While the cost of used cars decreased by 5.2% year-over-year in June, the costs of new vehicles increased by 4.1%, according to the latest inflation numbers. Overall, inflation increased 3% in June, a decrease from the 4% annual inflation rate in May.

However, it’s unclear if the Federal Reserve would reverse its long-term trend of increasing interest rates to lower inflation. 

“This is the third month in a row of a slowdown, increasing the odds the Fed is able to cut rates before seeing material economic weakness,” J.P. Morgan Senior Markets Economist Stephanie Roth said in a statement. “Said differently, this should equate to a more mild growth slowdown than we had previously expected.”

Most recently, the Fed paused interest rate hikes in June after having raised rates 10 times in 2022 and 2023. But although inflation is slowing, the Fed could raise interest rates again. 

“The jobs market isn’t nearly as brisk as it was over the past few years, but even the sharp slowdown in job creation hasn’t been enough to push the unemployment rate meaningfully higher – a key ingredient to the Fed’s recipe to bring inflation back down to its 2% target,” Jim Baird, Plante Moran Financial Advisors chief investment officer said in a statement

“The ‘long and variable lag’ in monetary policy notwithstanding, there’s not yet been enough evidence in the hard data to convince policymakers that enough has been done to arrest inflation,” Baird continued.

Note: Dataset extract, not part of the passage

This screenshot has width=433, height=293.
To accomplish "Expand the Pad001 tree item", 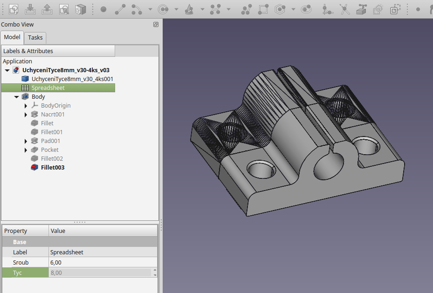I will pos(26,141).
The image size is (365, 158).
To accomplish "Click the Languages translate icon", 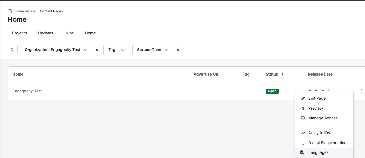I will (303, 152).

Any increase to inflation could raise what consumers pay on financing including auto insurance. 

If you’re looking to reduce your overall automobile payments, you could consider switching auto insurance providers to lower your interest rate. Visit Credible to speak with an insurance expert and get your questions answered. 


Recession fears remain

Despite a cooling of inflation in the U.S., some economists believe the globe may head toward a recession.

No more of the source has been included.